Гулять надоело, но возвращаться в дом не хотелось. Я заявился туда вечером, когда до поезда оставалось не так уж много времени.
— Я тебя провожу, — неожиданно предложил отец, — весь день работал, голова раскалывается. Хоть воздухом подышу.
…Мы шли по перрону, дышали дымным угольным воздухом, носильщики покрикивали: «Поберегись, ребята!»
Я забросил тощую сумку в купе, оглядел полки, свернутые на них рулетами матрасы, и вновь ощущение потери накатилось на меня. Противиться ему я не мог. Задыхаясь, выбежал на перрон.

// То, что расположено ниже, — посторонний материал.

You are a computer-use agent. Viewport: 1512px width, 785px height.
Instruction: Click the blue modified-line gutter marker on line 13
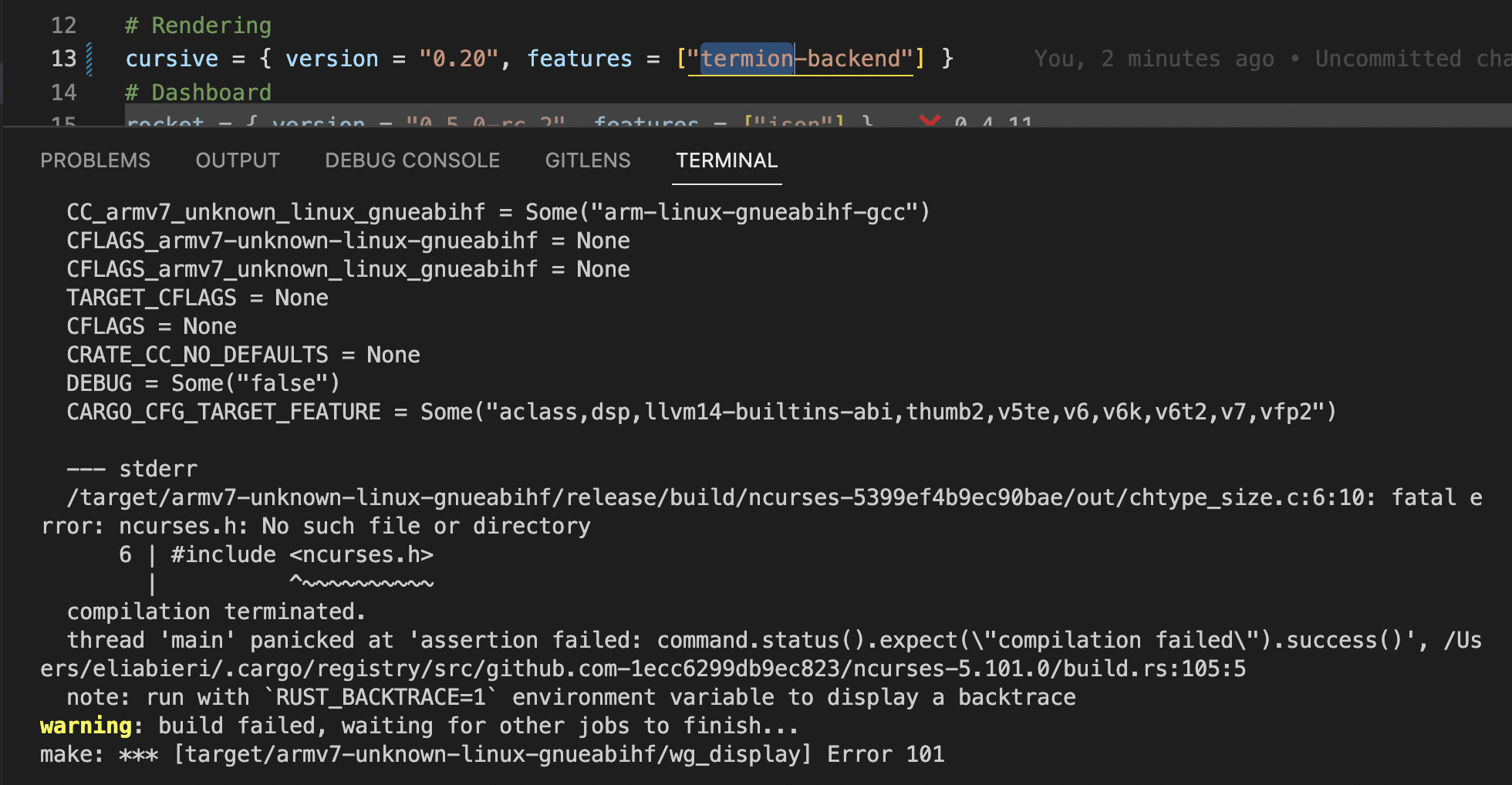click(90, 58)
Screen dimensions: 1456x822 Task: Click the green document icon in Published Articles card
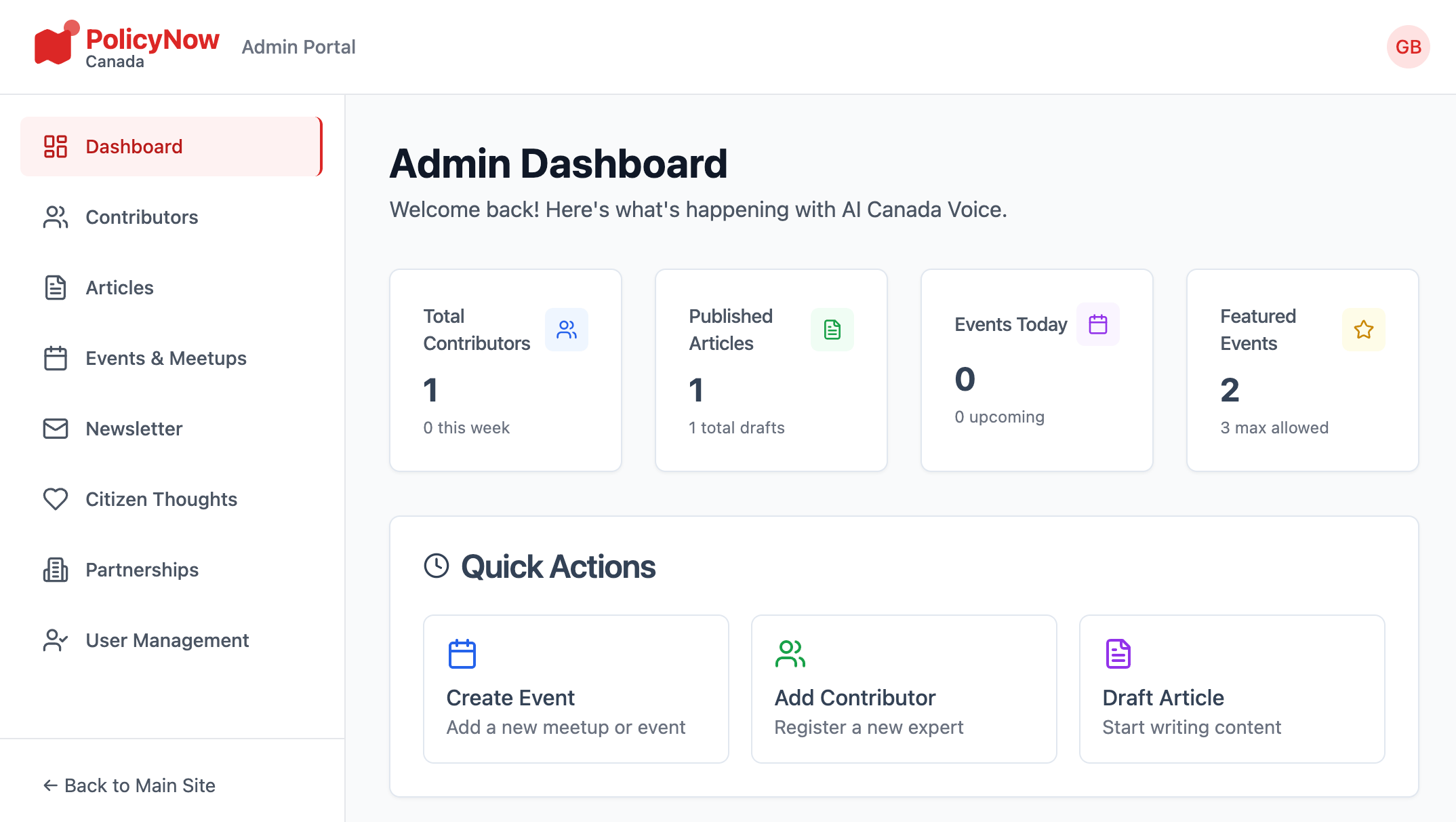coord(832,330)
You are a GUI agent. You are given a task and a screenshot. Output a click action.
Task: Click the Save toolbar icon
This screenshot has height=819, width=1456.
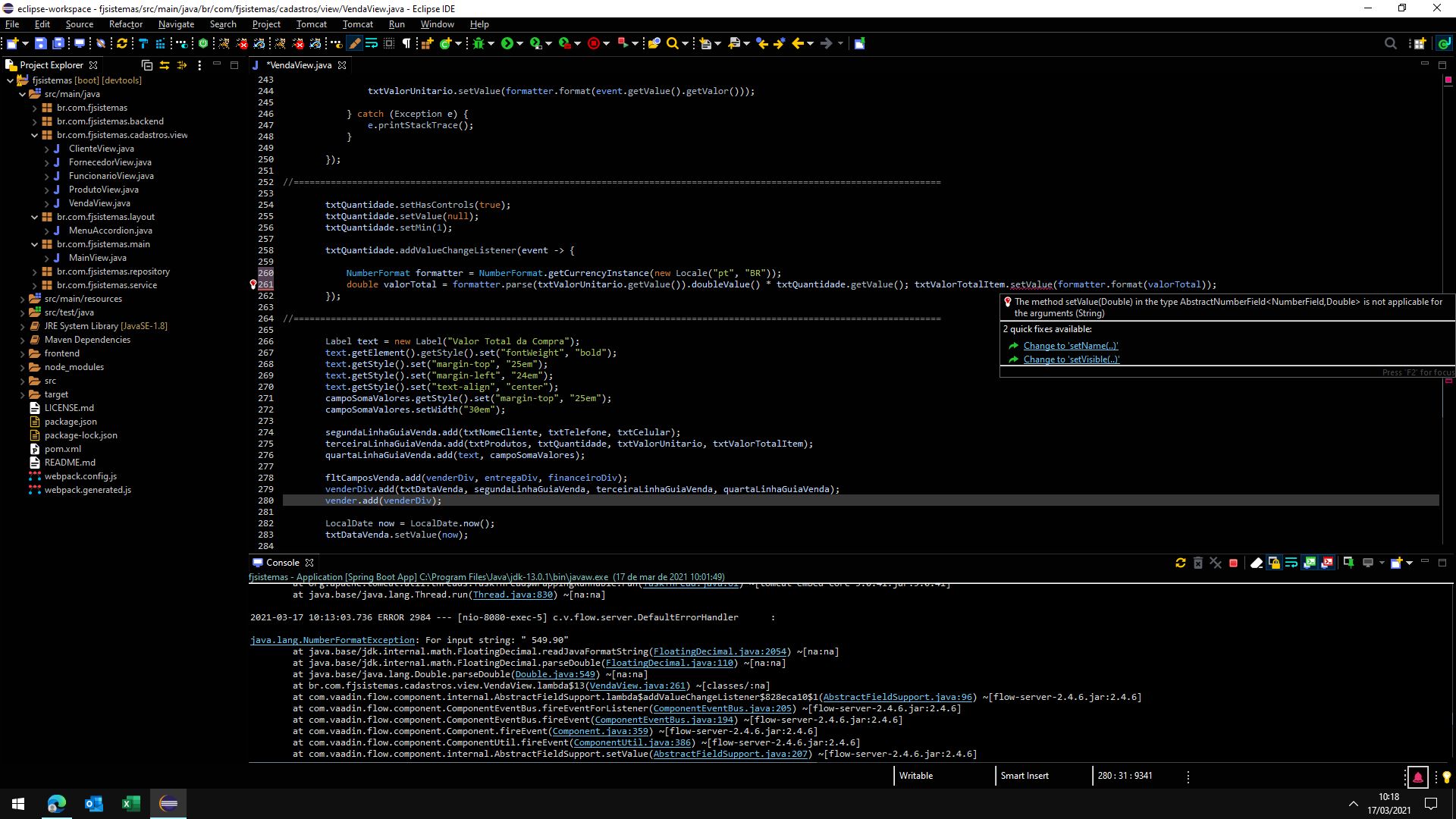click(41, 43)
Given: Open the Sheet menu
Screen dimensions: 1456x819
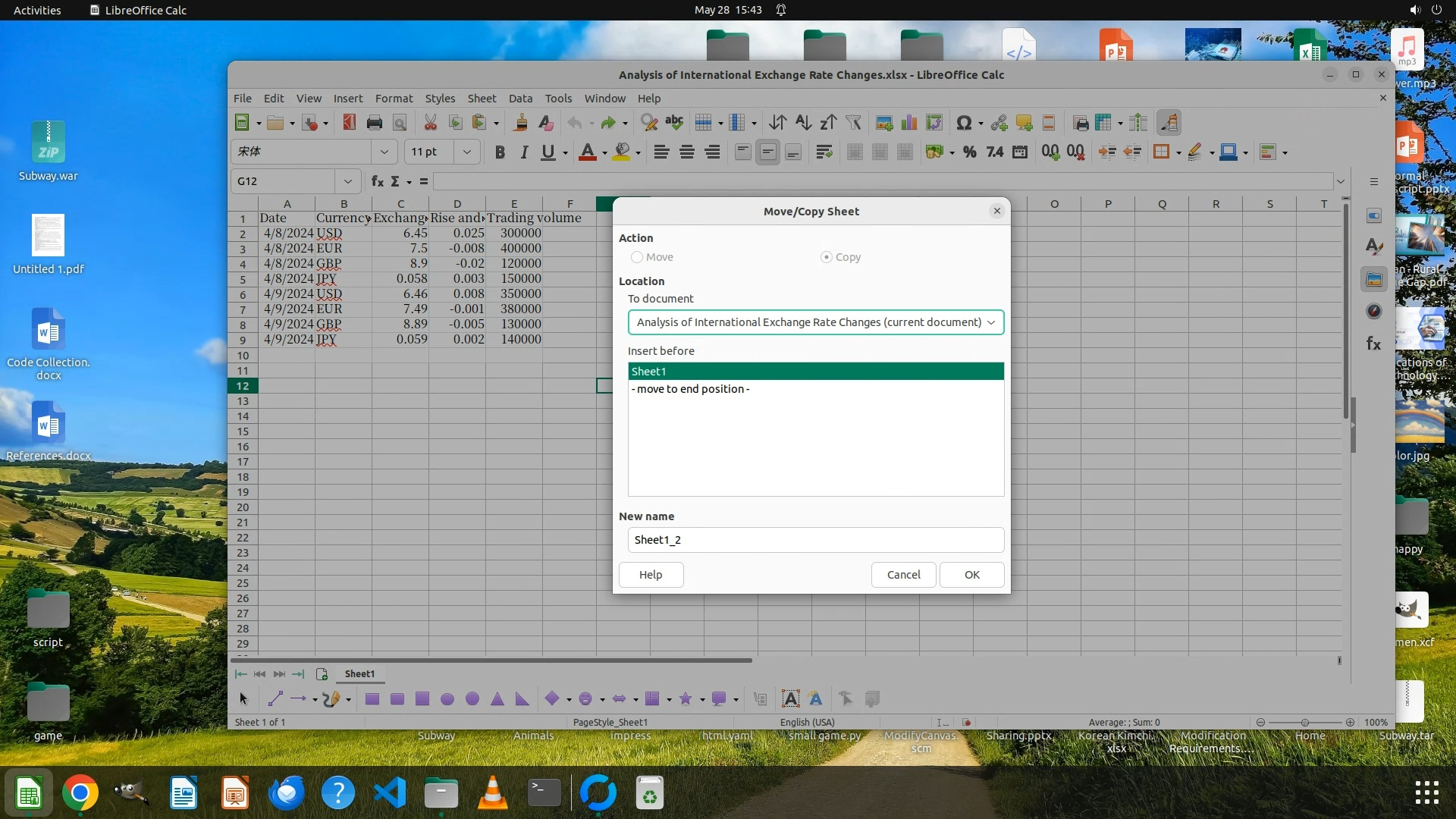Looking at the screenshot, I should (x=482, y=99).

До отправления поезда оставалась одна минута.
— Отец, — сказал я. — Я больше к тебе не приеду, ты мне чужой. Ты сделал все, чтобы стать мне чужим. Ты мне не нужен такой, мне чужд твой опыт, чуждо твое понимание жизни. Ты не видишь людей, думаешь, они пыль под ногами, а это не так. Слышишь, не так! Все, прощай!
Поезд дернулся. Расстегнутый, расхристанный, я вскочил в тамбур, отец остался на перроне. Он хотел что-то сказать, скорее всего, возразить мне, но он никогда не был мастером говорить, времени же совсем не оставалось.
— Нет! — кажется, сказал он, но я уже отпрянул, бросился в коридор.
Это было нечестно, сказать все в последнюю минуту, но еще хуже было не сказать.
…Через час, тупо звеня в стакане чайной ложечкой, я почему-то вспомнил огромный альбом для набросков, который перелистывал утром в мастерской. Я увидел там лицо матери, сотни рисунков. Отец рисовал совсем недавно, по памяти. На рисунках мать была красивее, моложе, чем сейчас в жизни. Зачем он рисовал ее, спустя столько лет? Я подумал, что, как всегда, чего-то не учел, не понял.
Стучали колеса. Я уезжал из Ленинграда.
В Ленинграде было холодно. В Москве весенние грозы выколачивали небо, как ковер, по газонам сновали скворцы, ветви деревьев были зелеными.